Where I come from, we have an annual tradition of burning everything.
We call it the Fourth of July, and it’s symbolic of something, or maybe many things, but whatever that symbolism represents is up to debate. Could be death, could be destruction. Could be symbolic of burning money. It could even be symbolic of freedom. You decide.
Whatever the metaphor is for the Fourth of July, the Fifth of July is just as important, maybe more so. The Fifth of July is when we rebuild. You see. This is why the United States are so strong. We unite in burning it all down, and then we unite in rebuilding. Figure that out. We take pleasure in destroying things, and we take pleasure in putting them right again. If you can’t wrap your mind around it, then you’ve probably never experienced a bonfire. A bonfire is where you pile everything you can get your hands on and throw it on a fire. The goal is to see how high you can get the flames. When it’s all over, the Green Thumbs come and collect the ashes. They claim ashes help the garden grow.

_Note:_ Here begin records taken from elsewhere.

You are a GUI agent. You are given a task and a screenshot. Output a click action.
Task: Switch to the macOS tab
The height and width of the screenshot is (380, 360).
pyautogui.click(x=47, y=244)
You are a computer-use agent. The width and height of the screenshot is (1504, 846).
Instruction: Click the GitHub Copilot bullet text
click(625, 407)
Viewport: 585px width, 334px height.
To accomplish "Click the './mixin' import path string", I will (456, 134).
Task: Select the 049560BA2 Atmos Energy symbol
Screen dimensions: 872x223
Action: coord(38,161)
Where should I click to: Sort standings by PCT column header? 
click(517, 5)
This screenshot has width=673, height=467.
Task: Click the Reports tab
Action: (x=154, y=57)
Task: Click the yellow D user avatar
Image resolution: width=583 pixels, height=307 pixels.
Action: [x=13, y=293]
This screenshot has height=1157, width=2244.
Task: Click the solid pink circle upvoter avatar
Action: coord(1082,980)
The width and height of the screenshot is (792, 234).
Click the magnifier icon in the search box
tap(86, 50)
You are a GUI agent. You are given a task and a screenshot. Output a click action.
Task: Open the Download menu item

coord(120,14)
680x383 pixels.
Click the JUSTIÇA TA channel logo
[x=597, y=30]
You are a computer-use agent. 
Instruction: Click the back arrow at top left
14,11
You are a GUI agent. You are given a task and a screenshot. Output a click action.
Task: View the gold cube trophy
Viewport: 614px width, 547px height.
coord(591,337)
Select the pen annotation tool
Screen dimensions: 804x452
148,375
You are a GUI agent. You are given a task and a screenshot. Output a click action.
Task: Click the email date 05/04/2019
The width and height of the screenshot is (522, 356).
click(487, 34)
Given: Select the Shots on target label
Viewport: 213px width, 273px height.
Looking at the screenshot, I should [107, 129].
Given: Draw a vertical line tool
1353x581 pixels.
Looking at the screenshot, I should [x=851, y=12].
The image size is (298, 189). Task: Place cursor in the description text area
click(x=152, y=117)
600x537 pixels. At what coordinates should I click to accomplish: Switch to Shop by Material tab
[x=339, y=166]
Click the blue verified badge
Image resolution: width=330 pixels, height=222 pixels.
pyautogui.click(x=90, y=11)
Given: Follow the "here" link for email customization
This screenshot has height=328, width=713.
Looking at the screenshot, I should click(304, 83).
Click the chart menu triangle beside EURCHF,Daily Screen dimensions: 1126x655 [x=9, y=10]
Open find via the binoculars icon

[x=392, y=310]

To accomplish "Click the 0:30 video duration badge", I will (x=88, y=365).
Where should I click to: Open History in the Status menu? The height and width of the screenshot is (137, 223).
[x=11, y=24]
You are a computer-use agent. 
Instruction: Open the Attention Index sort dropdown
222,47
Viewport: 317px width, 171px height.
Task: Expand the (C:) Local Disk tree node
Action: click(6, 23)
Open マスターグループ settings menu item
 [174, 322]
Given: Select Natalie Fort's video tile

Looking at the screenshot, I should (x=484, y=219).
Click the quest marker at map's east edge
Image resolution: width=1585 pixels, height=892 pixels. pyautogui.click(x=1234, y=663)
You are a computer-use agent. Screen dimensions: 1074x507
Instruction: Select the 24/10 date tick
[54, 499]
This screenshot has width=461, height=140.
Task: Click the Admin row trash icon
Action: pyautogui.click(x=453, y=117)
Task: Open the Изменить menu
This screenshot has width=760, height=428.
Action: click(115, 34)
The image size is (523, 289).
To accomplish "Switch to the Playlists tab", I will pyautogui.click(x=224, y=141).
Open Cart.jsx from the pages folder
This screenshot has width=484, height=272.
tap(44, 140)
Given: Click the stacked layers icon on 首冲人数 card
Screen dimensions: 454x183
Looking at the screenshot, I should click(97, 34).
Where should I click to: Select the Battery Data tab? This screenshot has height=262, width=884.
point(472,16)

The goal of the Fourth of July celebration is exactly that: trying to see how high the fire can go. Oh, sure, we could talk about history and the Chinese, who invented fireworks, but that really wouldn’t catch the spirit of this idea that I’m trying to get across. For instance, people of the world, did you know that it’s unlawful for anyone in the USA to NOT set fire to something on the Fourth of July? You probably didn’t know that. It’s illegal not to burn.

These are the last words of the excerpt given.